14 April 2014

Ganti Klakson Motor?

Kemarin kepikiran buat ganti klakson sepeda motor. Selama ini modal ngingetin orang supaya nggak main hape sambil bawa motor atau ngelanggar rambu-rambu lalu lintas hanya klakson bawaan dari Scoopy. Bunyinya ya normal. Saya membayangkan jika bunyi klakson sepeda motor saya kayak klakson truk. Siapa tahu orang jadi lebih peduli dan ngeri mendengarnya.

Maklum kalo sesama motor orang sembarangan aja. Nah beda cerita kalo deket truk bukan? Di mobil kerja suami juga dipasangin tuh klakson yang bunyinya kayak klakson truk. Senjata supaya orang minggir dari tengah jalan.

Hal sepele sih kayaknya ya main hape sambil bawa motor atau melanggar lampu lalu lintas. Tapi hal tersebut nggak hanya ngebahayain diri kita sendiri melainkan membahayakan orang lain juga.
Menyebalkan kalo yang jadi korban adalah kita yang sudah berusaha untuk patuh dengan peraturan lalu lintas.

Disturbing Picture

DP alias disturbing picture tentu istilah yang sudah sangat awam di dunia online. Intinya sih gambar yang cukup mengganggu entah karena sadis atau tidak layak buat dipertontonkan ke khalayak ramai. Kali ini saya ngomongin soal disturbing picture karena sangat terganggu dengan orang yang lewat di simpang empat lampu merah Jl. Dr. Wahidin.

Barangkali orang lebih suka melanggar rambu-rambu lalu lintas dibandingkan mematuhinya. Padahal rambu-rambu lalu lintas buat mengamankan kita sendiri. Orang yang menggunakan jalan raya. Kalo memang nggak mau patuh dengan rambu-rambu jangan make jalan raya. Lewat jalan kebun aja kali ya?
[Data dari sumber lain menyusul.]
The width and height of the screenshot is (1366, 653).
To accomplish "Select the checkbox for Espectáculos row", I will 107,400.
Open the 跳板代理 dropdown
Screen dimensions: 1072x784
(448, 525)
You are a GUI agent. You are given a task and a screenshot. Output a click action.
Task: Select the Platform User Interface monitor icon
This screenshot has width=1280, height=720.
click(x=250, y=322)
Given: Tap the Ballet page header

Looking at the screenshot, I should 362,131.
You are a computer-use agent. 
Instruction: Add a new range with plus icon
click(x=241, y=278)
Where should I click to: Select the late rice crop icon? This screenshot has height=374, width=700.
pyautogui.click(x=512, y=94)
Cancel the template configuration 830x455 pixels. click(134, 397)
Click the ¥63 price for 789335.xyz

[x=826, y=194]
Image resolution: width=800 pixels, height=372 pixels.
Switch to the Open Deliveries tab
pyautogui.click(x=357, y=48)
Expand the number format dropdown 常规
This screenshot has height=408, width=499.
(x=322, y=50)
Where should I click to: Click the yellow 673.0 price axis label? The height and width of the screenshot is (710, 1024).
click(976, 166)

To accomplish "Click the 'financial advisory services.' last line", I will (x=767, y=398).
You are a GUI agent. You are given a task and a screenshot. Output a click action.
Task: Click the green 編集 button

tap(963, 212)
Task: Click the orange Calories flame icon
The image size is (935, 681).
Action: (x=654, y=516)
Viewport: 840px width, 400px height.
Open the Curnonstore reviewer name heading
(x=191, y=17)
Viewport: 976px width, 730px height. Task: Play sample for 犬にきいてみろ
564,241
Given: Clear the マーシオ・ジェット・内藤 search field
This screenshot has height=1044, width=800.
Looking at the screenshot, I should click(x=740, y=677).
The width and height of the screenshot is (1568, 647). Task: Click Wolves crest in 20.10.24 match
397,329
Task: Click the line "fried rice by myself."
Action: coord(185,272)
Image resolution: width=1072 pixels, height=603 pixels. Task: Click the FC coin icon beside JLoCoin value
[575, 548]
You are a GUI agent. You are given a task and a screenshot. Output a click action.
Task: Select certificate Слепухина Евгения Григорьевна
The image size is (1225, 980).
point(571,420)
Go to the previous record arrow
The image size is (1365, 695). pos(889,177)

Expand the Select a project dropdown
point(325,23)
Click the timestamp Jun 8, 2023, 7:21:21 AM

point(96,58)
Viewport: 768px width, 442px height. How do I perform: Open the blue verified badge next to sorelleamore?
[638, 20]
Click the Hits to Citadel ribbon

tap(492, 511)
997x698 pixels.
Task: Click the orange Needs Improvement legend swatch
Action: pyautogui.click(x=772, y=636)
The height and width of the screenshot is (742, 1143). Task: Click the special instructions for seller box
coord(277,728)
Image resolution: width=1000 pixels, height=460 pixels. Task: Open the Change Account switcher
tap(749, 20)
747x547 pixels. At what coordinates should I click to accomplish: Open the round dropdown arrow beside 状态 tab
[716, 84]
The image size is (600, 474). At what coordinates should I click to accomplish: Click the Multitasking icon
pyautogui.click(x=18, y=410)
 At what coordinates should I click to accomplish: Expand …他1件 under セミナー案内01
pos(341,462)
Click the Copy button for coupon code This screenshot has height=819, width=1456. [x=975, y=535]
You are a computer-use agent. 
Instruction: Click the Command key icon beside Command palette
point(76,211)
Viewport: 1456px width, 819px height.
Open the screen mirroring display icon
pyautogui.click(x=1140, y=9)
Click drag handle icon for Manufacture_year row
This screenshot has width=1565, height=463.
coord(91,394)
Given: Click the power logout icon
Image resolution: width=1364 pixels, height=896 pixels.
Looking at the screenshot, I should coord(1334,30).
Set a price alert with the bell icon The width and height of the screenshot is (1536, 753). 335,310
Entah berapa banyak orang yang tak peduli dengan keselamatan dirinya sendiri dan juga orang lain. Seenaknya saja menerobos lampu merah. Jelas-jelas giliran orang lain yang boleh lewat. Gara-gara hal tersebut saya jadi kepikiran. Bagaimana kalau gambar sadis mayat orang yang kecelakaan di pajang di simpang empat lampu merah?

Supaya orang mikir dulu sebelum melanggar rambu-rambu lalu lintas.